A fire has torn through a coronavirus hospital ward in southern Iraq, killing 92 people and injuring more than 100.

Authorities are facing accusations of negligence from grieving relatives following the fire, which erupted on Monday night at the al-Hussein Teaching Hospital in Nasiriyah, southern Iraq.

A government investigation found the fire began when sparks from faulty wiring spread to an oxygen tank that then exploded.

Iraq COVID ward fire
Image: The Killid Group

The Prime Minister of Iraq, Mustafa al-Kadhimi, ordered the suspension and arrest of the health director in Dhi Qar province, the hospital director, and the city’s civil defence chief.

He said that the tragedy is a “deep wound in the consciousness of all Iraqis“.

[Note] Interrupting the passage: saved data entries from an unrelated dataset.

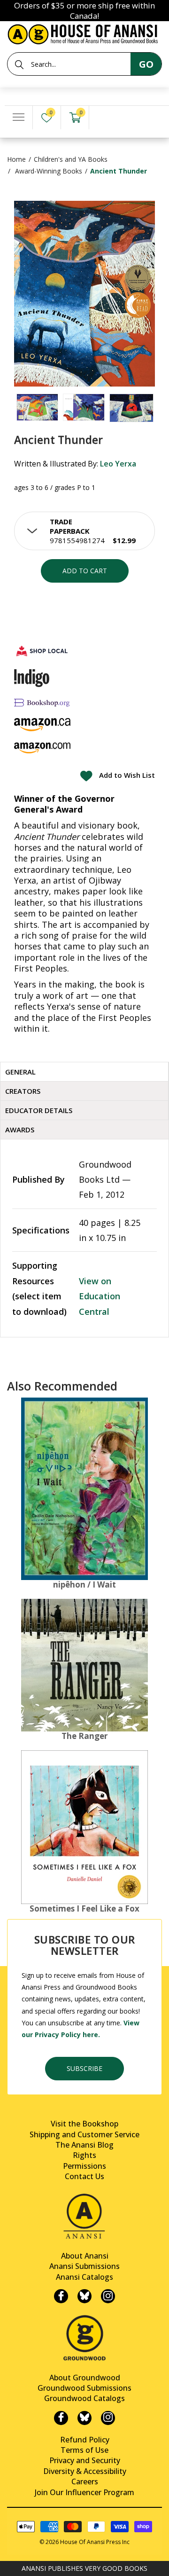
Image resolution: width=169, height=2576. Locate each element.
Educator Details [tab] (38, 1110)
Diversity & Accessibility (84, 2471)
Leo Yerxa (118, 463)
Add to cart (84, 570)
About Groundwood (84, 2377)
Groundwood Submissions (84, 2388)
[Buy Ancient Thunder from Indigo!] (31, 678)
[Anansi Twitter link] (84, 2296)
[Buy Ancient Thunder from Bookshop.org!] (42, 702)
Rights (84, 2155)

This is the country’s second such disaster in less than three months and has cast a spotlight on what many have criticised as widespread negligence and mismanagement in Iraq’s hospitals, after decades of war-related disasters.

The hospital lacks a fire sprinkler system or even a simple fire alarm,” said a medic at the hospital to Reuters.

We complained many times over the past three months that a tragedy could happen any moment from a cigarette stub but every time we get the same answer from health officials: ‘we don’t have enough money’.

A similar explosion occurred in April at a Baghdad COVID-19 hospital, killing 82 people and injuring 110.

The head of Iraq’s semi-official Human Rights Commission said Monday’s blast showed how ineffective safety measures still were in a health system crippled by war and sanctions.

To have such a tragic incident repeated a few months later means that still no (sufficient) measures have been taken to prevent them,” said Ali Bayati.

Local defence authority head, Salah Jabbar, said that the fact that the hospital had been built with lightweight panels separating the wards had made the fire spread faster.

A cleaner at the hospital said the ward only had four fire extinguishers and no fire alarm system, and fire trucks ran out of water quickly.

A volunteer of the disaster, Ali Khalid, said he found the bodies of two young girls locked in an embrace.

How terrified they must have been, they died hugging each other,” he said.